Re: [PATCH v5 net-next 1/3] net: introduce page_pool pointer in softnet_data percpu struct

Lorenzo Bianconi <lorenzo@xxxxxxxxxx> · Wed, 17 Jan 2024 18:36:25 +0100

> 
> 
> On 19/12/2023 16.23, Paolo Abeni wrote:
> > On Thu, 2023-12-14 at 15:29 +0100, Lorenzo Bianconi wrote:
> > > Allocate percpu page_pools in softnet_data.
> > > Moreover add cpuid filed in page_pool struct in order to recycle the
> > > page in the page_pool "hot" cache if napi_pp_put_page() is running on
> > > the same cpu.
> > > This is a preliminary patch to add xdp multi-buff support for xdp running
> > > in generic mode.
> > > 
> > > Signed-off-by: Lorenzo Bianconi <lorenzo@xxxxxxxxxx>
> > > ---
> > >   include/linux/netdevice.h       |  1 +
> > >   include/net/page_pool/helpers.h |  5 +++++
> > >   include/net/page_pool/types.h   |  1 +
> > >   net/core/dev.c                  | 39 ++++++++++++++++++++++++++++++++-
> > >   net/core/page_pool.c            |  5 +++++
> > >   net/core/skbuff.c               |  5 +++--
> > >   6 files changed, 53 insertions(+), 3 deletions(-)
> > 
> > @Jesper, @Ilias: could you please have a look at the pp bits?
> > 
> 
> I have some concerns... I'm still entertaining the idea, but we need to
> be aware of the tradeoffs we are making.
> 
> (1)
> Adding PP to softnet_data means per CPU caching 256 pages in the
> ptr_ring (plus likely 64 in the alloc-cache).   Fortunately, PP starts
> out empty, so as long as this PP isn't used they don't get cached.

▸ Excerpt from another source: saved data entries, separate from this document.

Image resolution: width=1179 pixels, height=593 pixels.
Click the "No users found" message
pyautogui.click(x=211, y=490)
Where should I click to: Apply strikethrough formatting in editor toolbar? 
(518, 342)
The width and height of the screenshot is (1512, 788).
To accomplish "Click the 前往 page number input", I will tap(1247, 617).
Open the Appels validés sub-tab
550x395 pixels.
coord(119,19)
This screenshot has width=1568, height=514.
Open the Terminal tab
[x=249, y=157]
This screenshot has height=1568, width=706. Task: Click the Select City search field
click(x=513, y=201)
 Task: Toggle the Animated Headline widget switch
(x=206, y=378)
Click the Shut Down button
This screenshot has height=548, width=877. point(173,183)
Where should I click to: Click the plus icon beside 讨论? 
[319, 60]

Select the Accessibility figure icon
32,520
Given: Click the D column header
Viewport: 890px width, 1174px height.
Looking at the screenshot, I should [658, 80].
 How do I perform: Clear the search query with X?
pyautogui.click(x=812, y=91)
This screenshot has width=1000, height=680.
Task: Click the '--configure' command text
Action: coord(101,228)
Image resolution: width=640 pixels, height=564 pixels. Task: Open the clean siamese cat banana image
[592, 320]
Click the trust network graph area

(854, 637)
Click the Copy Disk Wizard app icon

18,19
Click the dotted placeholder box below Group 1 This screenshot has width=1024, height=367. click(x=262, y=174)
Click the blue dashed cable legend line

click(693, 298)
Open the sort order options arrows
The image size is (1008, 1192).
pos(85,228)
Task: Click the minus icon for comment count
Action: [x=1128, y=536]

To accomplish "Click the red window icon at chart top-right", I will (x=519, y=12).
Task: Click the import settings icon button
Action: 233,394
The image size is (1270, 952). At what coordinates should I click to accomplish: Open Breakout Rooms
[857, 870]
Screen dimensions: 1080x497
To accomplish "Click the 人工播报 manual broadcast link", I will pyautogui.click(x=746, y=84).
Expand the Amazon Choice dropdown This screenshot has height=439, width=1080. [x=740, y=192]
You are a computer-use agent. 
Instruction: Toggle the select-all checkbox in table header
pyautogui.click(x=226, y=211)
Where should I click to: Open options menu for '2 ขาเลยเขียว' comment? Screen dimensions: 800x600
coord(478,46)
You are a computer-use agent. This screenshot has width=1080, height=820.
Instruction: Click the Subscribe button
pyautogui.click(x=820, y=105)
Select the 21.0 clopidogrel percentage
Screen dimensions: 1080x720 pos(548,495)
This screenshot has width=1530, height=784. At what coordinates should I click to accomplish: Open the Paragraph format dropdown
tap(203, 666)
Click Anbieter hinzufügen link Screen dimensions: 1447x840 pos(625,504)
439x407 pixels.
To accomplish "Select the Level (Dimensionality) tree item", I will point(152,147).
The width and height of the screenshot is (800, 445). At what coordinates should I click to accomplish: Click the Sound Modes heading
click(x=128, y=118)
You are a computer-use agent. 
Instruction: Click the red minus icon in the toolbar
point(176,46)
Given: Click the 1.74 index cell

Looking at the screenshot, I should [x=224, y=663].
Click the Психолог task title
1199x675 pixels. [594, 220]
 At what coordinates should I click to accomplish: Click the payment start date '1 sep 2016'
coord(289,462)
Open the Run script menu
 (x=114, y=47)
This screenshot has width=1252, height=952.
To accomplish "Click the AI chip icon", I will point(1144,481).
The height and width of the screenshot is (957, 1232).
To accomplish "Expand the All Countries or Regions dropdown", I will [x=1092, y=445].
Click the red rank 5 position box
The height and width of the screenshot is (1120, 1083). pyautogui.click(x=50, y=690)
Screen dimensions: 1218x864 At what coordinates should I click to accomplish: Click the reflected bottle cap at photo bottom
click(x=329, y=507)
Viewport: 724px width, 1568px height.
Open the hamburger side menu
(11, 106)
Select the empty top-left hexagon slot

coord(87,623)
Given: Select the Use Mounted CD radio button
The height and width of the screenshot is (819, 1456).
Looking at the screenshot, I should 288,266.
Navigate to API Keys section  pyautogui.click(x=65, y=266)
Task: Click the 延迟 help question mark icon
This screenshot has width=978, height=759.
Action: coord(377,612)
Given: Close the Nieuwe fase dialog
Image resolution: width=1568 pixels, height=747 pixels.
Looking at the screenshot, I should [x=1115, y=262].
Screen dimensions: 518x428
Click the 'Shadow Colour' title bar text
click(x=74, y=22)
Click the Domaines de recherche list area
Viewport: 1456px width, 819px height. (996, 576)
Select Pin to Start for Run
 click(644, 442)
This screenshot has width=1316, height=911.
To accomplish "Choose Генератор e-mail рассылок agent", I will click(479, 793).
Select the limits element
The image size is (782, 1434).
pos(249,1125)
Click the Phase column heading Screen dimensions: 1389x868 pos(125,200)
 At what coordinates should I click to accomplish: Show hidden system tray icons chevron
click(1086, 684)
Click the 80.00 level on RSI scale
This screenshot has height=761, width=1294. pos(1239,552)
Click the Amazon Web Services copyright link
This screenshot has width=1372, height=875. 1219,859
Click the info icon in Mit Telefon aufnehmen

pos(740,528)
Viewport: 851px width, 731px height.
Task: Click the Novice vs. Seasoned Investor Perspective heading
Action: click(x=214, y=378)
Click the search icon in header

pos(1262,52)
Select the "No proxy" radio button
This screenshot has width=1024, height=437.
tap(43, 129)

But
> if used, then PP don't have a MM shrinker that removes these cached
> pages, in case system is under MM pressure.  I guess, you can argue that
> keeping this per netdev rx-queue would make memory usage even higher.
> This is a tradeoff, we are trading memory (waste) for speed.
> 
> 
> (2) (Question to Jakub I guess)
> How does this connect with Jakub's PP netlink stats interface?
> E.g. I find it very practical that this allow us get PP stats per
> netdev, but in this case there isn't a netdev.
> 
> 
> (3) (Implicit locking)
> PP have lockless "alloc" because it it relies on drivers NAPI context.
> The places where netstack access softnet_data provide similar protection
> that we can rely on for PP, so this is likely correct implementation
> wise.  But it will give people like Sebastian (Cc) more gray hair when
> figuring out how PREEMPT_RT handle these cases.
> 
> (4)
> The optimization is needed for the case where we need to re-allocate and
> copy SKB fragments.  I think we should focus on avoiding this code path,
> instead of optimizing it.  For UDP it should be fairly easy, but for TCP
> this is harder.

Hi all,

I would resume this activity and it seems to me there is no a clear direction
about where we should add the page_pool (in a per_cpu pointer or in
netdev_rx_queue struct) or if we can rely on page_frag_cache instead.

@Jakub: what do you think? Should we add a page_pool in a per_cpu pointer?

Regards,
Lorenzo

> 
> --Jesper
Attachment:
signature.asc

Description: PGP signature